- PROBLEM 1
Answer these about the Amiga forum thread:
(a) On which machine does the first poster say the effect runs very smoothly?
(b) What two things did the first poster make?
(c) Which subroutine calls does one reply suggest inlining?
- PROBLEM 2
Retype the stretch of the Amiga forum thread from "- Move out any" through "done mostly, however).", leaving every character unchanged.
— begin DOCUMENT EXTRACT —
Amiga.org
Operating System Specific Discussions => Amiga OS => Amiga OS -- Development => Topic started by: balrogsoft on November 26, 2006, 01:12:55 AM
-
Hi, i made my first demoscene effect in assembler, i made little things in assembler some years ago, but now i'm learning a lot. I decided to make my first assembler effect this weekend, and i got it! I made a Chunky to Copper routine, and a rotozoomer effect. On my A600 is very slow, but on my A1200 with a 060, it runs very smoothly. I'm not very good with assembler (i'm a newbie), if somebody can give some suggestions to optimize my code, i will share my code:
ASM Source code (http://www.balrogsoftware.com/ROTOZOOM.S)
Executable (http://www.balrogsoftware.com/ROTOZOOM.EX)
Thanks in advance.
-
*** Interlude. A specialist from Finland will be along shortly to answer all your questions ***
;-)
-
I'm a bit too drunk atm to make any detailed analysis, but I'll check it out later.
[EDIT]
But even when wasted I can give some ideas how to make it much faster (at least on older systems):
- Inline the innerloop (.NextX) subroutine calls.
- Use registers to store variables instead of memory. Do this at least for variables used in innerloop.
- Move out any 'y' related calculation from the .NextX loop, calculate these values before entering the X loop (this appears to have been done mostly, however).
[/EDIT]
-
:lol:
-
Piru wrote:
I'm a bit too drunk atm to make any detailed analysis, but I'll check it out later.
:crazy: :roflmao:
-
:pint: :pint: I think it helps!
:-o
-
Instead of calculating the coordinates of the source pixel in the texture every time you write a pixel to the copper list, I think it is faster to maintain a set of coordinates and modify them with predetermined values.
— end DOCUMENT EXTRACT —
— begin MATERIAL PROVIDED —
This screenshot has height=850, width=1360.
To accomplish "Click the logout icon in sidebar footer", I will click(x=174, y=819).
— end MATERIAL PROVIDED —
— begin MATERIAL PROVIDED —
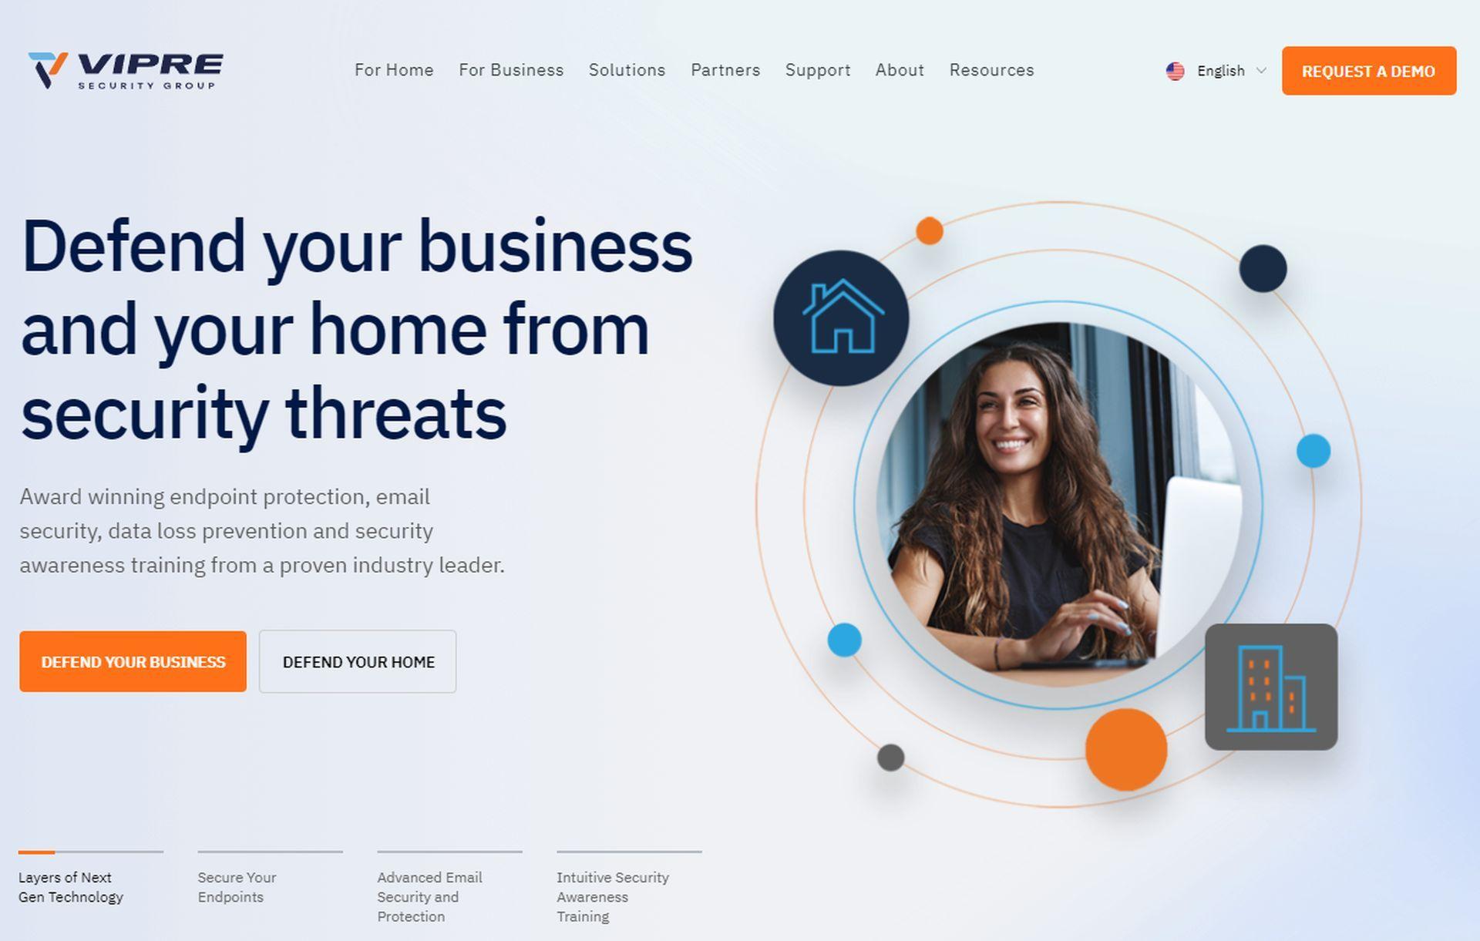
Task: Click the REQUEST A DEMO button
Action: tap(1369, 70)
— end MATERIAL PROVIDED —
- FINAL RESULT 1
(a) An A1200 with a 060.
(b) A Chunky to Copper routine and a rotozoomer effect.
(c) The innerloop (.NextX) subroutine calls.

- FINAL RESULT 2
- Move out any 'y' related calculation from the .NextX loop, calculate these values before entering the X loop (this appears to have been done mostly, however).